El edificio era relativamente bajo, sólo unos tres o cuatro pisos, pero se encontraba bien apartado de las torres que lo flanqueaban. El gran tamaño de su masa, que se extendía de forma horizontal, compensaba su falta de altura. A derecha e izquierda se abría en ángulos sostenidos por grandes soportes; Burris, usando su visión Periférica aumentada, miró tan lejos como le fue posible hacia los flancos del edificio y calculó que probablemente tendría ocho lados. La pared exterior era de un metal marrón oscuro, delicadamente acabado y con incrustaciones ornamentales de guijarros. Dentro del edificio no se veía luz alguna; pero, claro, tampoco había ventanas. De repente una de las paredes se abrió ante ellos al moverse silenciosamente un oculto panel. El vehículo se lanzó hacia delante igual que un cohete y se detuvo en las entrañas del edificio. Su compuerta se abrió bruscamente. Burris se dio cuenta de que un hombre bajito y con los ojos brillantes le estaba mirando.
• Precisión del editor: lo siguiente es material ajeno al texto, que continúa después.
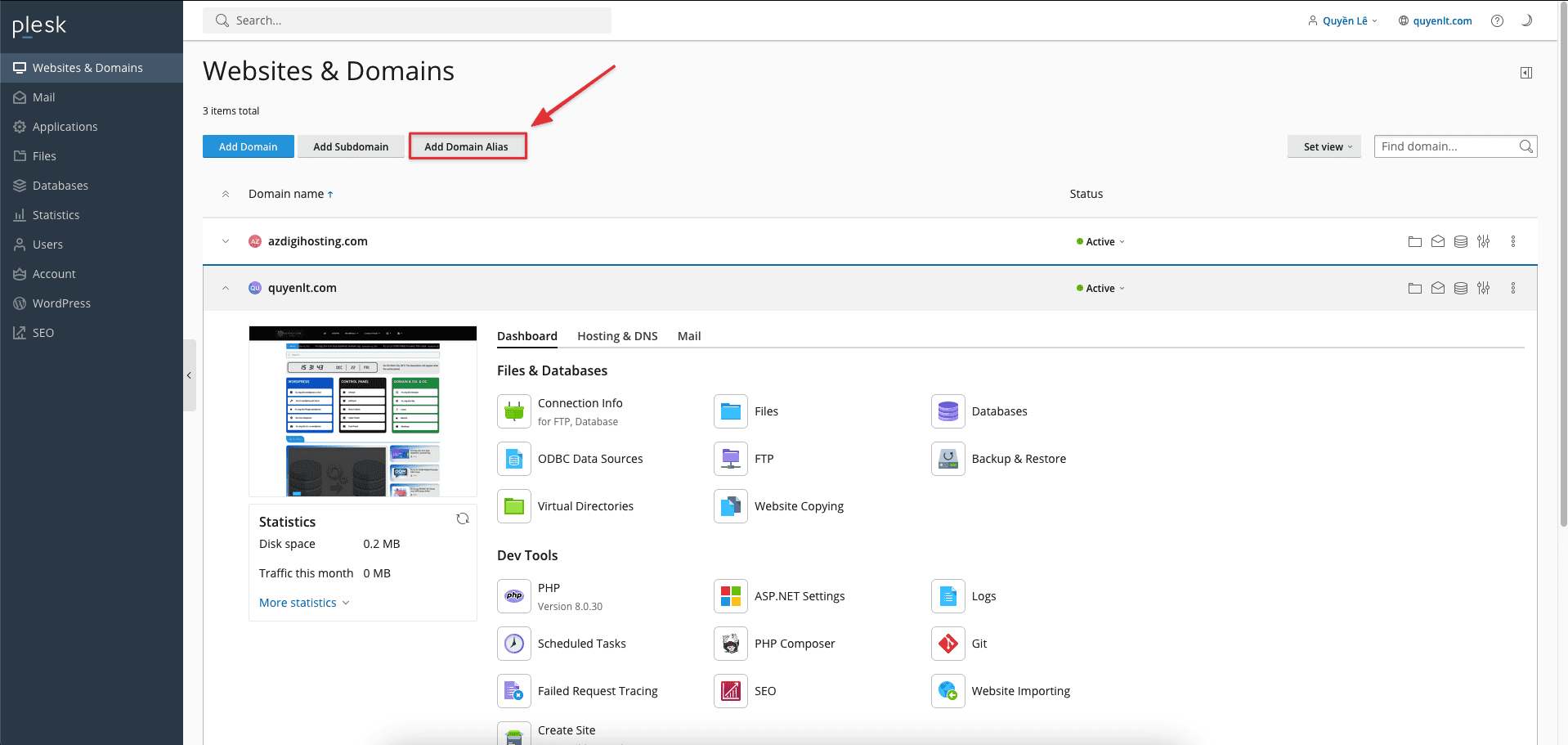Toggle dark mode moon icon

pos(1525,20)
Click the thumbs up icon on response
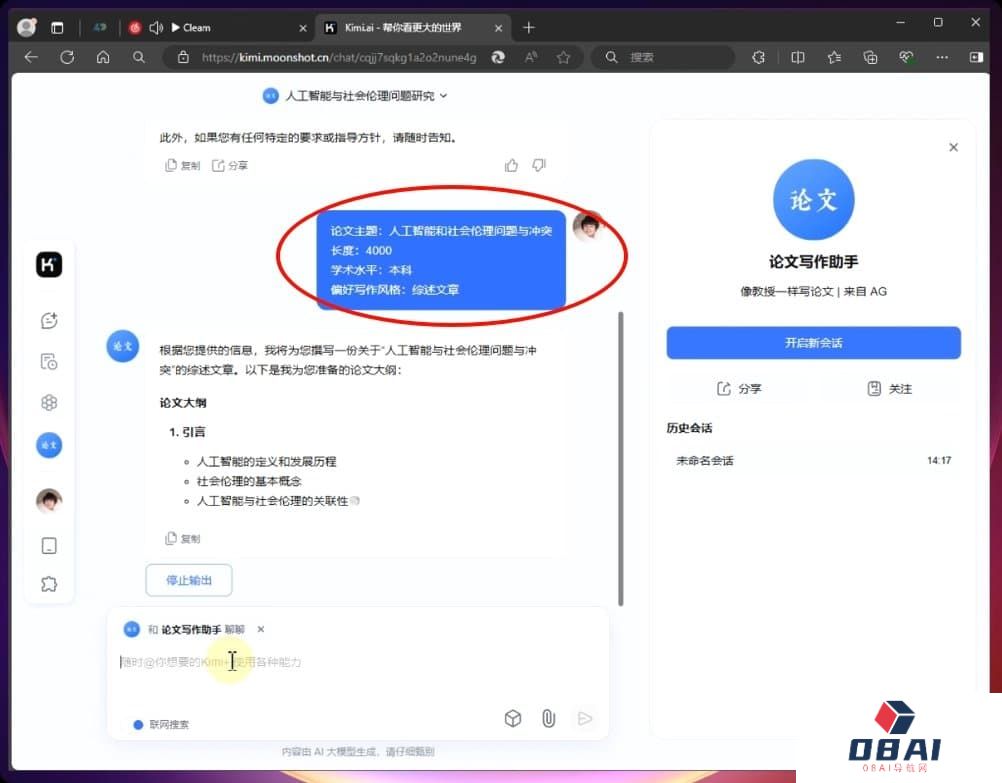 [x=512, y=165]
Al encontrarse tan inesperadamente examinado por un desconocido experimentó un breve momento de aturdimiento. Se recobró rápidamente y le devolvió la mirada, invirtiendo el flujo de la sensación. También el hombre bajito era digno de que se le mirase. Pese a no haber podido beneficiarse de los cuidados de cirujanos malévolos, era asombrosamente feo. Casi no tenía cuello; su espesa y revuelta cabellera negra bajaba hacia su pecho; sus orejas eran grandes y deformes; la nariz tenía el puente muy estrecho y poseía unos labios increíblemente largos y delgados que ahora mismo se hallaban fruncidos en un repelente mohín de fascinación. No era ninguna belleza.